E allora, eccolo: dentro Elisabetta Trenta e dentro Giovanni Tria e Alfonso Bonafede, quelli che Salvini voleva decapitare. E dentro l'ala sinistra del movimento, Fico e Di Battista. Perché? Perché il Pd non si fidava, e voleva i big del Movimento, quindi con ogni probabilità anche Stefano Patuanelli, decisivo per manovrare bene il gruppo al Senato in questa fase. Sperava, il Pd, di poter porre un veto su Luigi Di Maio, ma non poteva porlo su Giuseppe Conte, referente diretto del Quirinale in queste ore delicate per il Movimento: perfino Renzi ieri è stato meno spietato del solito con l'«avvocato del popolo». Restavano ovviamente i tecnici vicini al Colle, oltre ai già citati c'era anche Enzo Moavero Milanesi. E con queste caratteristiche si arrivava a un patto ammanettato capace di dare l'unica garanzia su cui il Pd non può cedere: un vero governo di legislatura.
Ma anche il M5s poneva i suoi veti: non Matteo Renzi, ovviamente. No a Luca Lotti, ovviamente. Non Maria Elena Boschi, senza nemmeno il bisogno di chiedere il perché.

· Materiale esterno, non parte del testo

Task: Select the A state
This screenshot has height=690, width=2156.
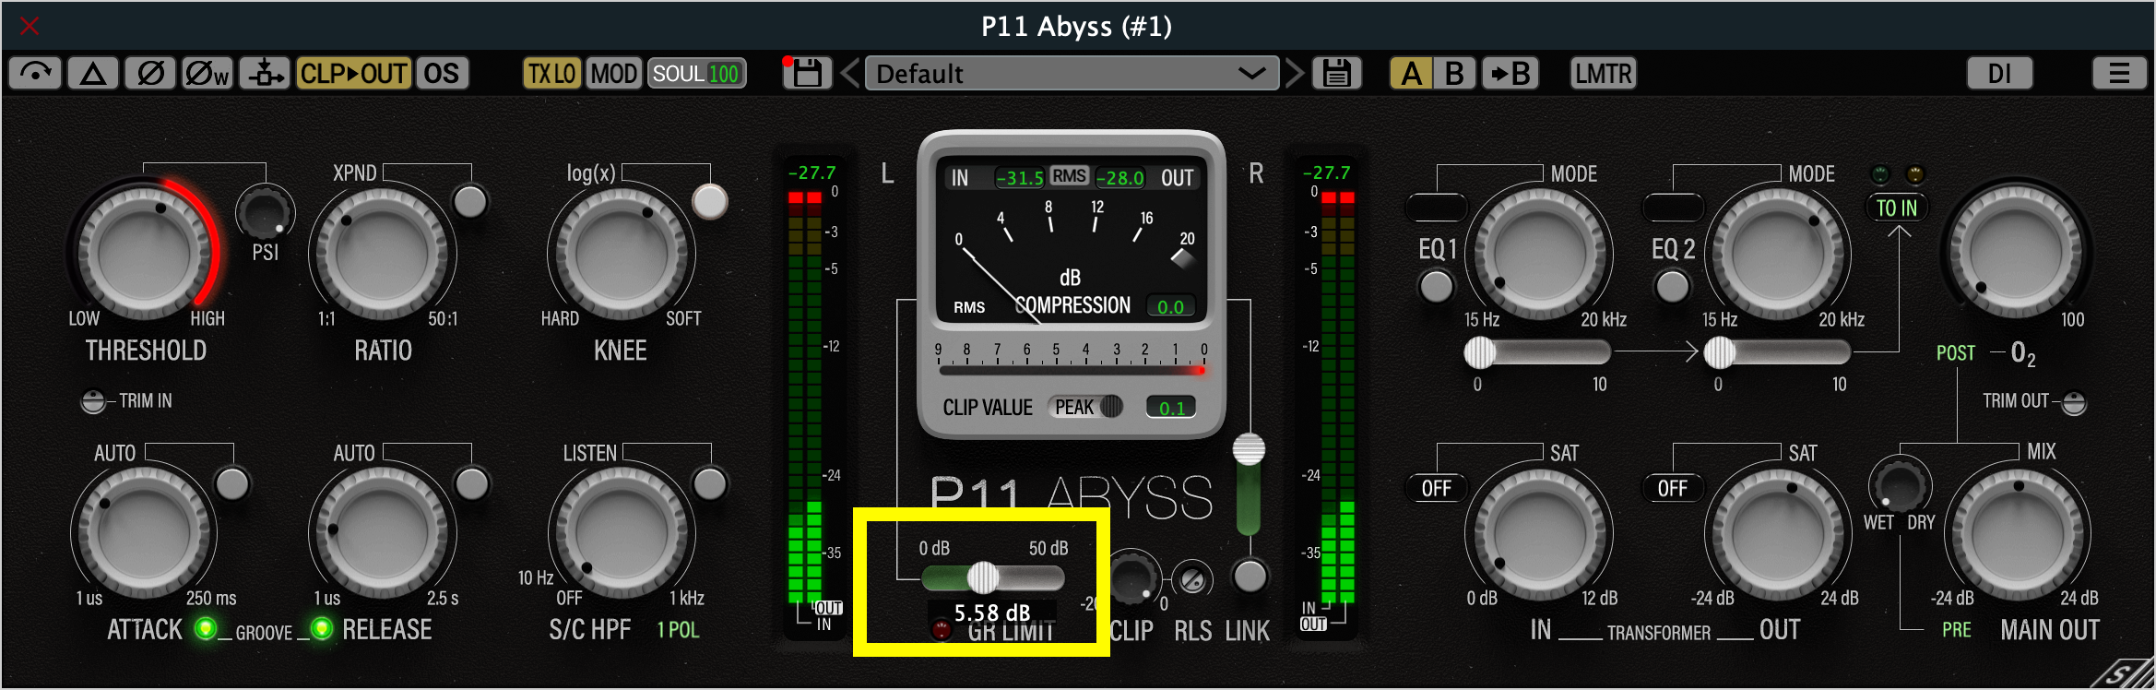Action: (x=1411, y=73)
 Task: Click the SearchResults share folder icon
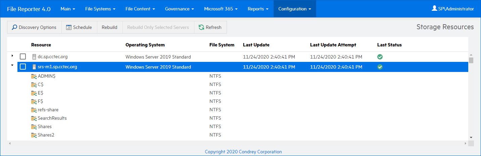(x=34, y=118)
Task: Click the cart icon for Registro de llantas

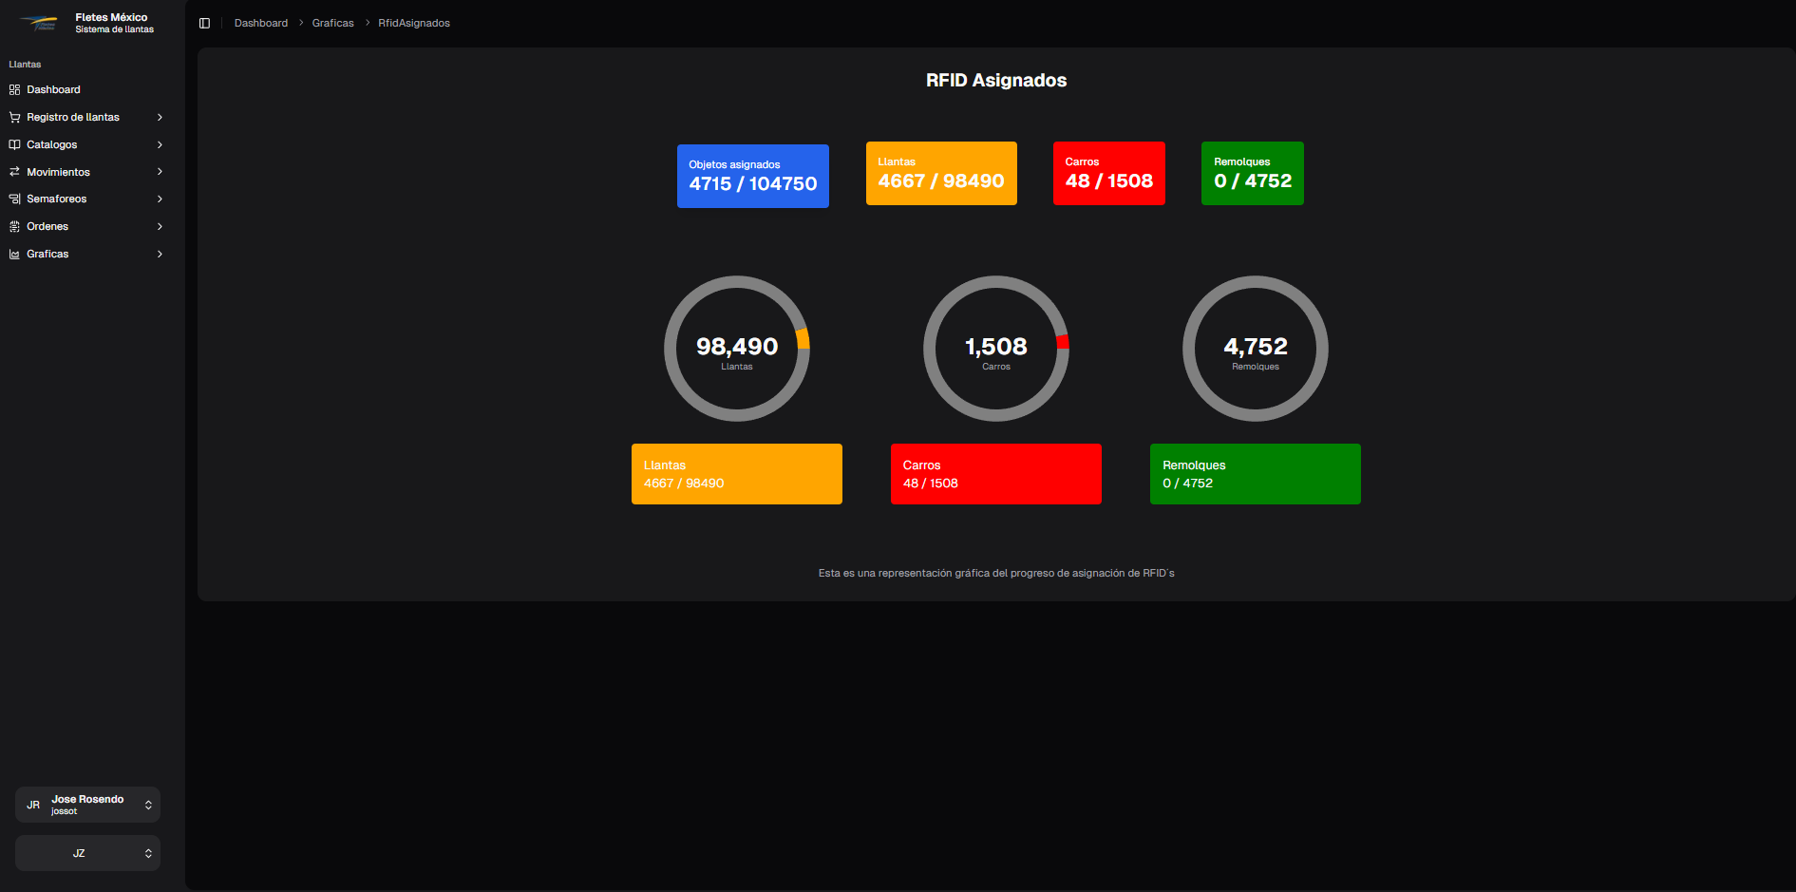Action: pyautogui.click(x=14, y=117)
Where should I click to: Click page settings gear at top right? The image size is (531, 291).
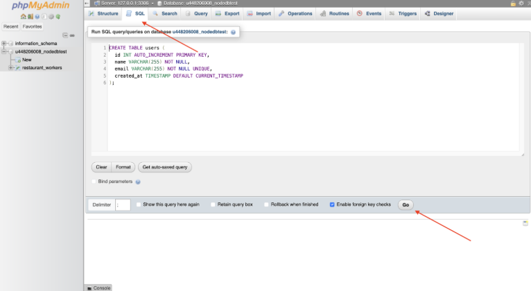[521, 3]
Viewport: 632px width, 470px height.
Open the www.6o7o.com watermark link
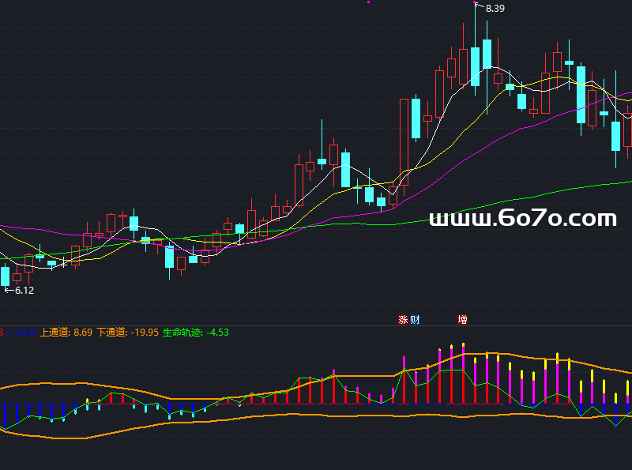coord(522,219)
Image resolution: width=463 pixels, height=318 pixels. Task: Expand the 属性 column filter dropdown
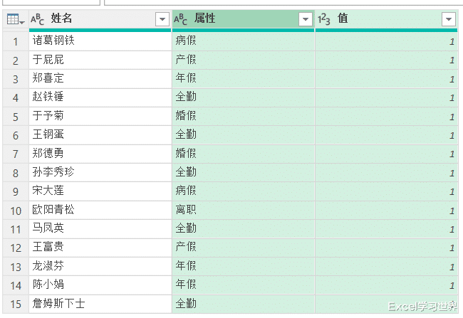click(306, 19)
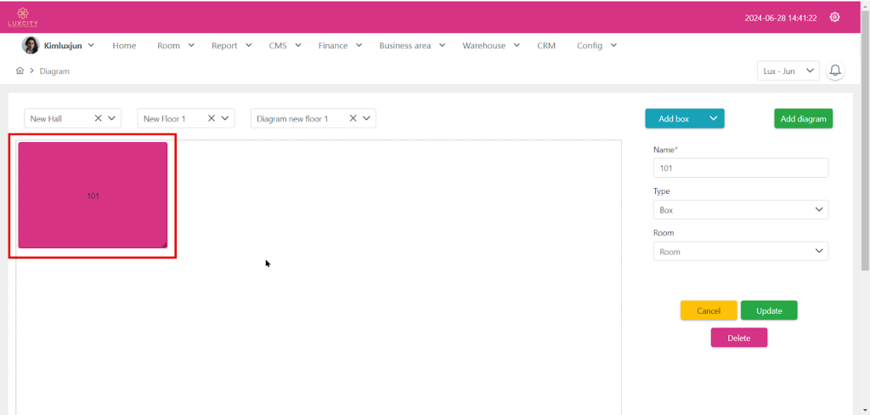Clear the New Hall selection
The width and height of the screenshot is (870, 415).
(x=98, y=119)
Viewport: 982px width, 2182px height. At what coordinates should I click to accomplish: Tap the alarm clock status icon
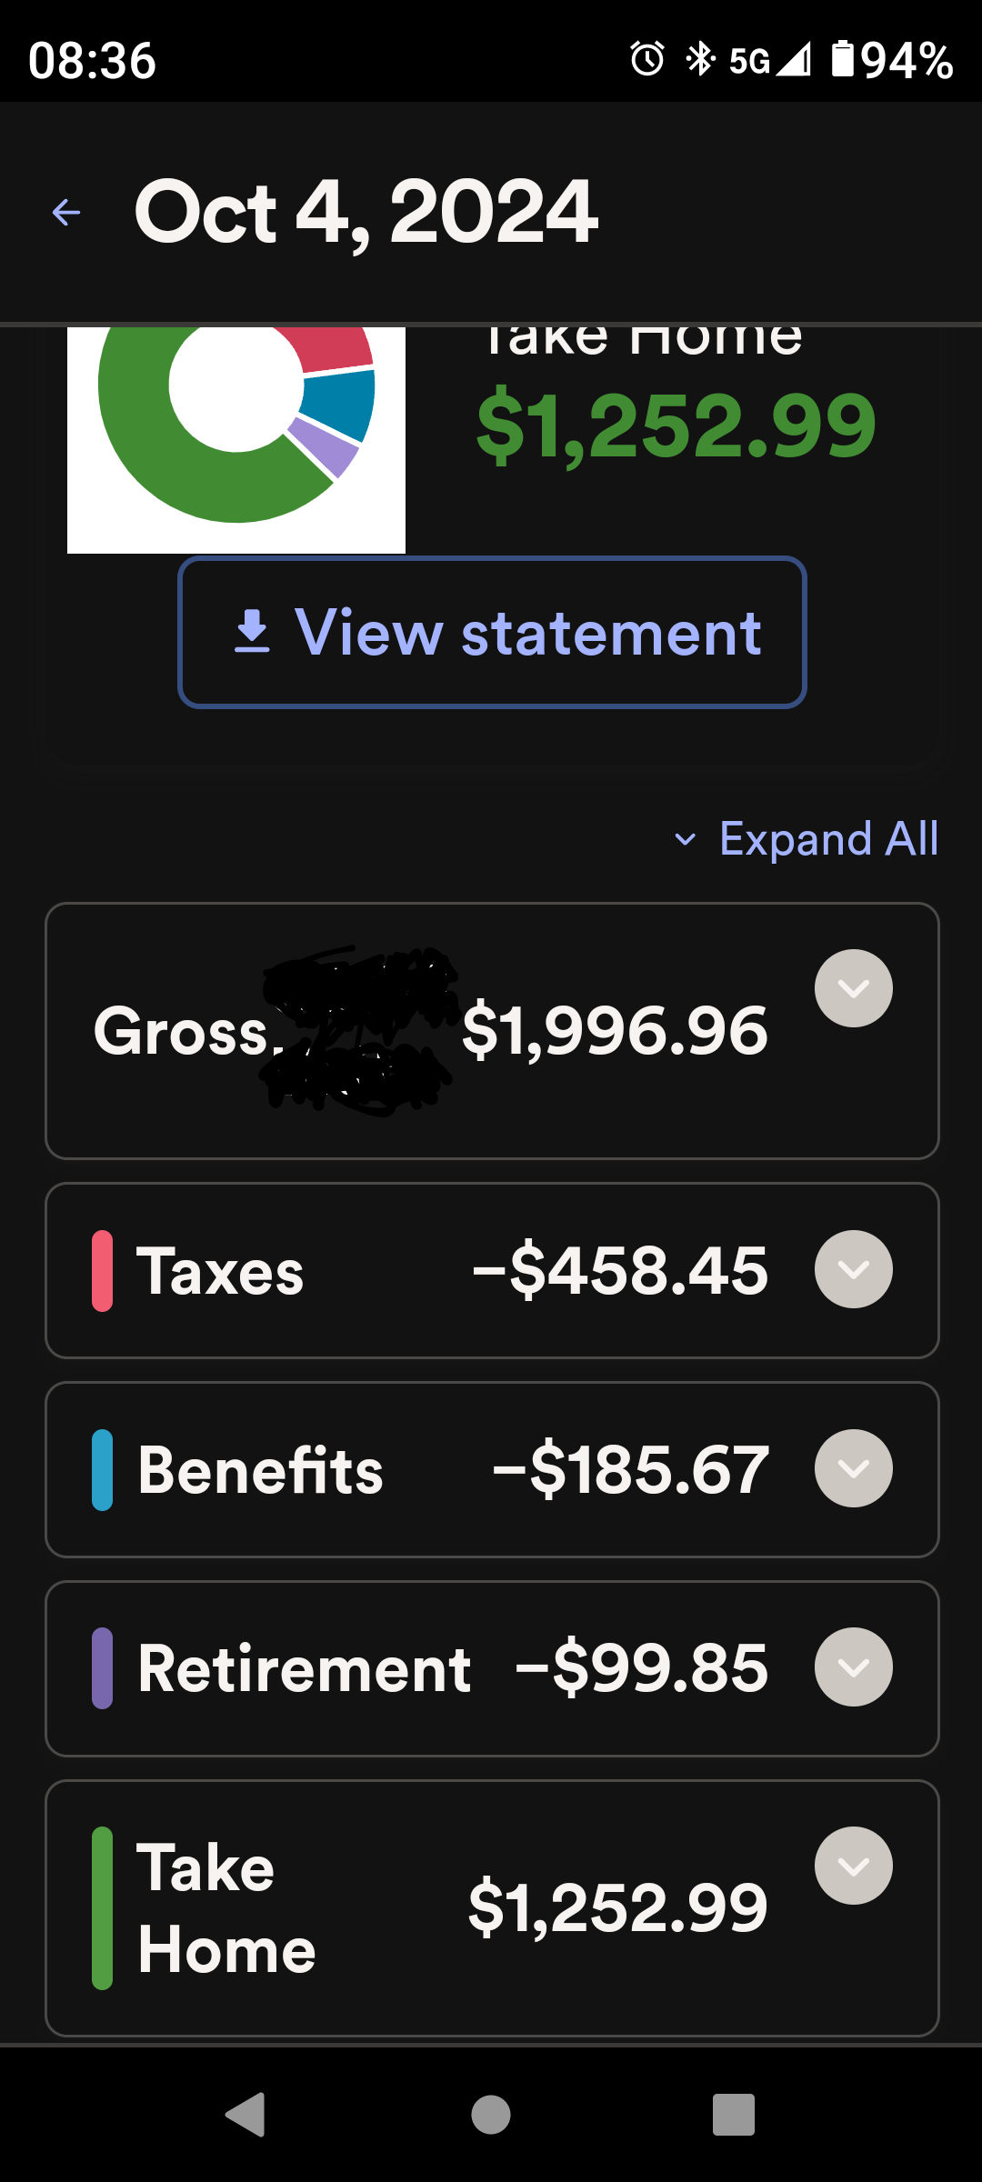pyautogui.click(x=647, y=60)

E alla fine, se il Pd avesse davvero fatto questo passo, l'unico della componente di minoranza che avrebbe potuto superare il fuoco di sbarramento era soltanto uno: Roberto Giachetti. Via libera, invece, per i pontieri di queste ore: Bettini su tutti, ma anche Marco Minniti.
Ma se tu arrivi a discutere le pregiudiziali, di gradimenti, e le ipotesi, in realtà tu stai già discutendo di fare un governo. E questo tavolo di discussione, che è stato quantomeno rallentato ieri per la mossa di Salvini, non è ancora saltato.
La discussione sul calendario, e quella sulla sfiducia, diventano giocoforza del fatti parlamentari che disegnano dentro le camere il profilo di una nuova maggioranza. La partita si allunga, e il governo di legislatura continuo a camminare, come un fantasma, nei corridoi del palazzo. E anche il totoministri del governo Pd-M5s, che da ieri è un po' meno probabile ma non per questo morto prima del concepimento.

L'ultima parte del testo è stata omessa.